# Tugas Latihan
1 – Tuliskan kembali bagian dari teks tentang jamur cordyceps tanpa mengubah apa pun, mulai dari "Lebih lanjut dijelaskan" dan berakhir pada "pertumbuhan cordyceps berikutnya.".
2 – Menurut teks tentang jamur cordyceps, siapa yang membintangi serial The Last of Us?
3 – Teruskan teks tentang jamur cordyceps, dimulai setelah kalimat terakhirnya.

# Bagian Teks
####
Lebih lanjut dijelaskan jamur cordyceps adalah entopathogenic fungi atau jamur yang hidup sebagai parasit pada serangga. Senyawa cordyceps dapat mempengaruhi perilaku serangga inangnya untuk mendekat ke tubuh buah Cordyceps dan kemudian mati.
Bangkai serangga tadi kemudian menjadi media pertumbuhan cordyceps berikutnya.
Serial The Last of Us yang tayang di HBO menuai perhatian banyak warga lantaran kisahnya serta latar belakang kemunculan infeksinya di Indonesia. Serial yang dibintangi oleh Pedro Pascal dan Bella Ramsey ini sendiri sudah memasuki episode 5.
Cerita ini diambil berdasarkan video game keluaran Sony dengan judul yang sama. Diceritakan, planet Bumi dilanda pandemi yang disebabkan infeksi jamur Cordyceps.
Jamur itu membuat pasien positif terinfeksi berubah menjadi makhluk sejenis zombie dengan tingkatan skill berbeda, yakni runners, stalkers, clickers, bloaters, shamblers, hingga rat king.
####
# Data Mentah
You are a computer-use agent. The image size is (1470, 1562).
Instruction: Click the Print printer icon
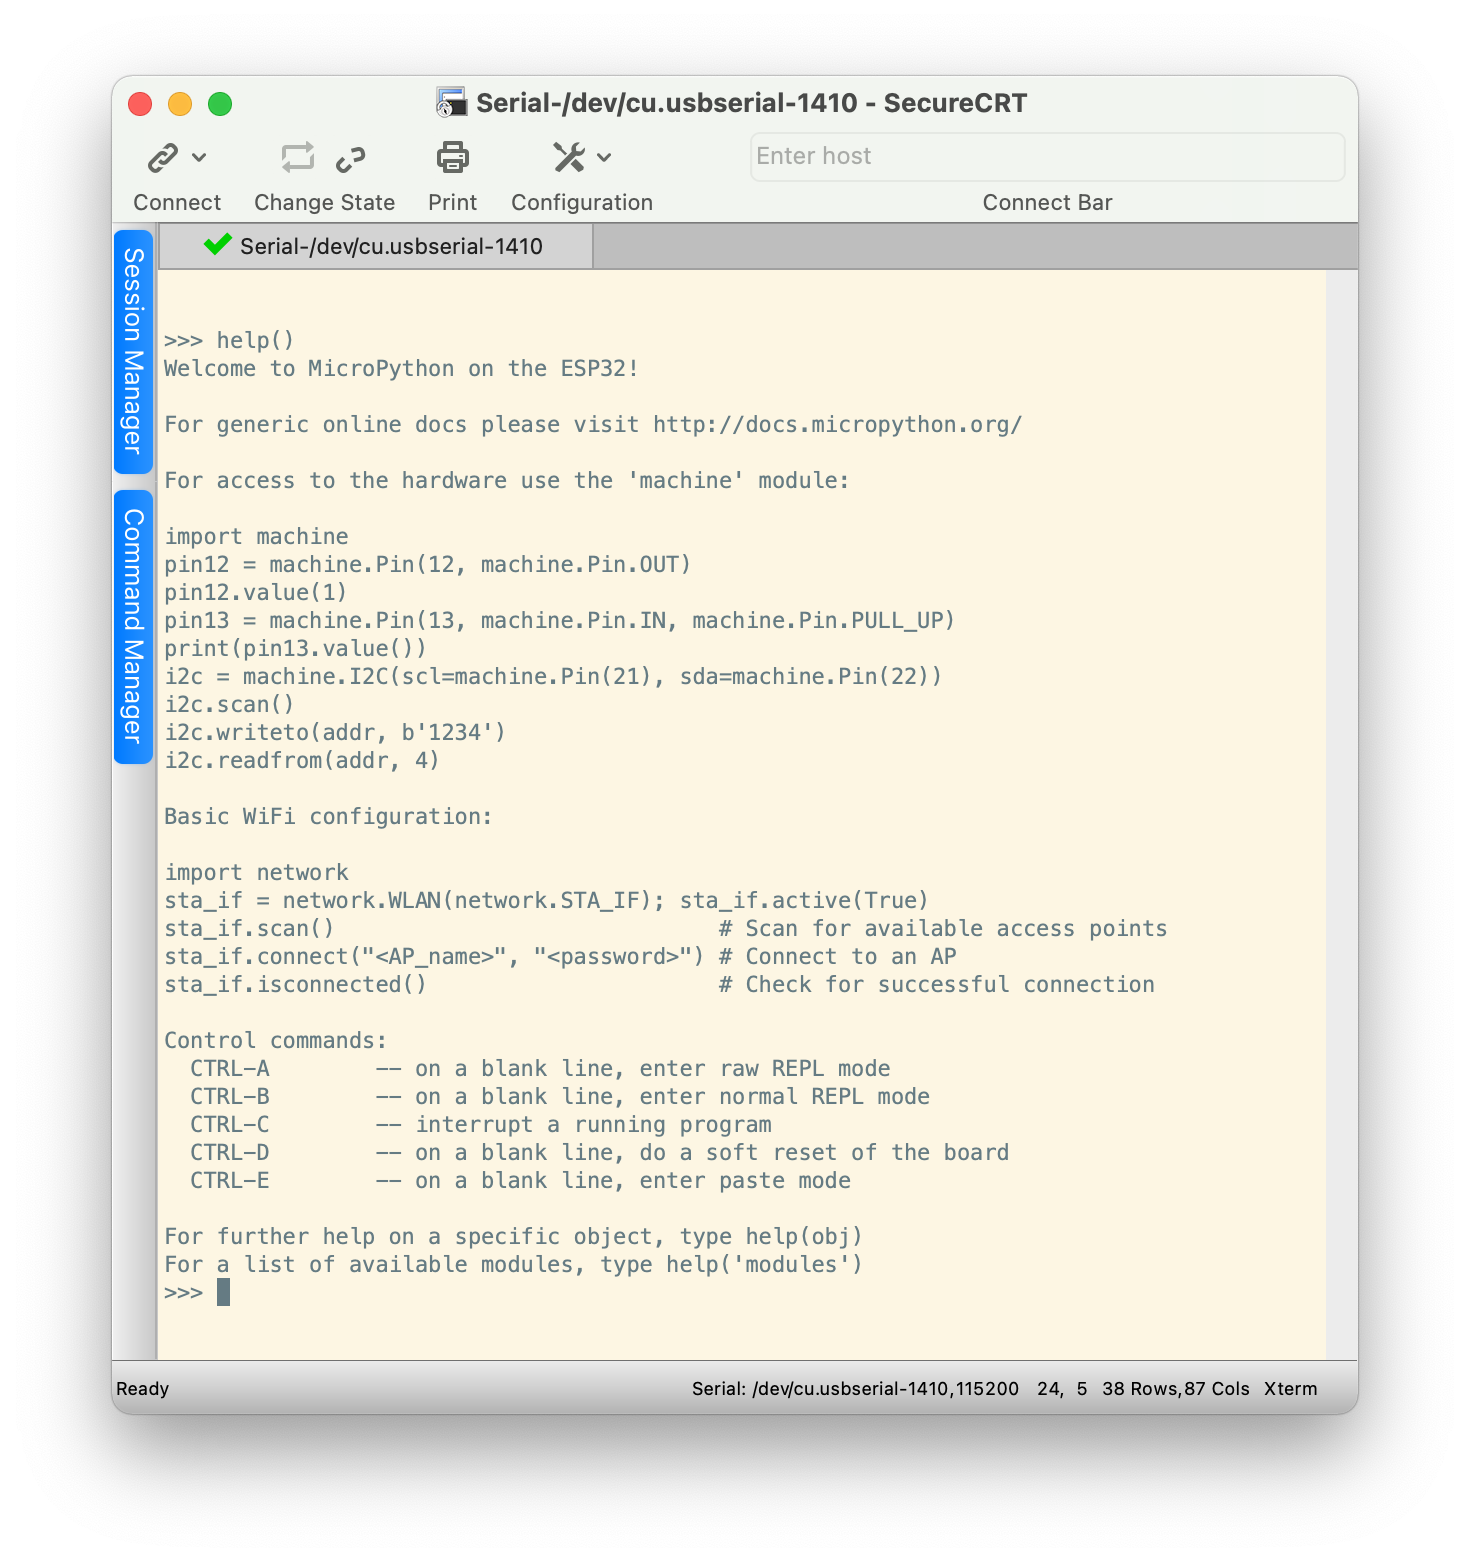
####
# Jawaban Tiap Tugas
1 –
Lebih lanjut dijelaskan jamur cordyceps adalah entopathogenic fungi atau jamur yang hidup sebagai parasit pada serangga. Senyawa cordyceps dapat mempengaruhi perilaku serangga inangnya untuk mendekat ke tubuh buah Cordyceps dan kemudian mati.
Bangkai serangga tadi kemudian menjadi media pertumbuhan cordyceps berikutnya.

2 – Pedro Pascal dan Bella Ramsey.

3 –
Nama Cordyceps berasal dari bahasa Yunani ‘kordyle’ yang berarti klub dan bahasa Latin ‘ceps’ yang berarti kepala. Jamur ini memang ‘menginfeksi’ makhluk lain, terutama serangga artropoda dan jamur lainnya.
Dalam jurnal berjudul ‘Cordyceps spp.: A Review on Its Immune-Stimulatory and Other Biological Potentials’, jamur ini bisa ‘menginfeksi’ makhluk lain, terutama serangga artropoda dan jamur lainnya.
Mereka bisa lolos dari sistem imun inangnya dengan cara mengharmonisasi siklus hidup inang tersebut dengan intensi bertahan hidup dan multiplikasi.
Cordyceps tumbuh dan berkembang biak mengikuti tumbuhan yang menjadi inangnya. Siklus hidup mereka terbagi ke dalam tiga fase.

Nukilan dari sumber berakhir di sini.